In Raj Narain v. State, AIR 1959 All 315 (FB), divergent views were expressed by the Judges of that High Court. Mootham, C.J. who was in a minority, held, following the aforesaid observations of their Lordships of the Supreme Court that once a High Court has disposed of a criminal revision, it cannot revoke, review or recall or alter the same in exercise of its powers under Section 561-A Cr. P. C. The other two judges who constituted the majority however took a contrary view and Dayal, J (as he then was) distinguished the Supreme Court decision in the following terms (p. 326)

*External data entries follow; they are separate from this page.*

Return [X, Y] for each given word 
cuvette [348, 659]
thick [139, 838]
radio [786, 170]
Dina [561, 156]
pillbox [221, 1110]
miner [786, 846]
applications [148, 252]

'Certain observations have been made in the coursa of judgments with respect to the competence of the High Court to revise or to recall the orders passed; but these observations are to be taken in the context on the point for determination, and urged for consideration before the Supreme Court. I do not consider these observations to refer to the inherent power of the High Court, to pass suitable orders to secure the ends of justice, even if those orders amount to reviewing or recalling of an earlier order.'
With great respect, I am unable to appreciate how the clear observations of the Supreme Court, quoted above about the finality of a judgment passed by the High Court in a Criminal Revision can be distinguished on the ground that they did not take into account the inherent power of the High Court. The question as to whether the judgment of a High Court, passed in appeal, could be revised or reviewed was directly in issue before the Supreme Court and when they have stated clearly that even a judgment passed or an order passed in a criminal revision should be given the same finality as a judgment or order passed in an appeal on general principles these observations will necessarily apply in examining the inherent powers of the High Court. It is well known that even an obiter of the Supreme Court or the Privy Council is binding on all subordinate courts--see the recent pronouncement of the Gujarat High Court in Jaswantalal v. Nicchabhai, (1964) 5 Guj LR 161 (Para 20) : (AIR 1964-Guj 283 Para 22).
11. Mr. Murty then relied on Baijnath Kurmi v. State, AIR 1961 Pat 138 and in re Biyamma, AIR 1963 Mys 326 but in both these decisions the observations of the Supreme Court in the case cited above have not been noticed. On the other hand, apart from the Orissa Judgment mentioned, there are judgments of some other High Courts in which it has been held that the inherent powsrs cannot be invoked to review, or alter the judgment delivered in a criminal revision -- see Hoshiar Singh v. State, AIR 1958 Punj 312; Kalipada Jana v. Sarbeswar Panda, AIR 1958 Cal 568; Dhanna v. State of Rajasthan, AIR 1963. Raj 104 and in re Anthony Doss, (1963) 1 Mad LJ 393. Thus excepting the majority view in the Full Bench decision of the Allahabad High Court in AIR 1959 All 315 (FB) there is no decision after 1953 in which, after considering the observations of the Supreme Court in the aforesaid case, any High Court held that a judgment or order passed in a criminal revision may be reviewed or revised in exercise of the inherent power of the Court, The weight of authority is definitely in favour of the contrary view. Hence I see no reason to differ from the view taken in AIR 1958 Orissa p. 20, and refer this case to larger Bench. I accordingly dismiss this petition as not maintainable. The sentence passed by this Court in Criminal Revision No. 265 of 1963 remains unmodified and should be executed promptly.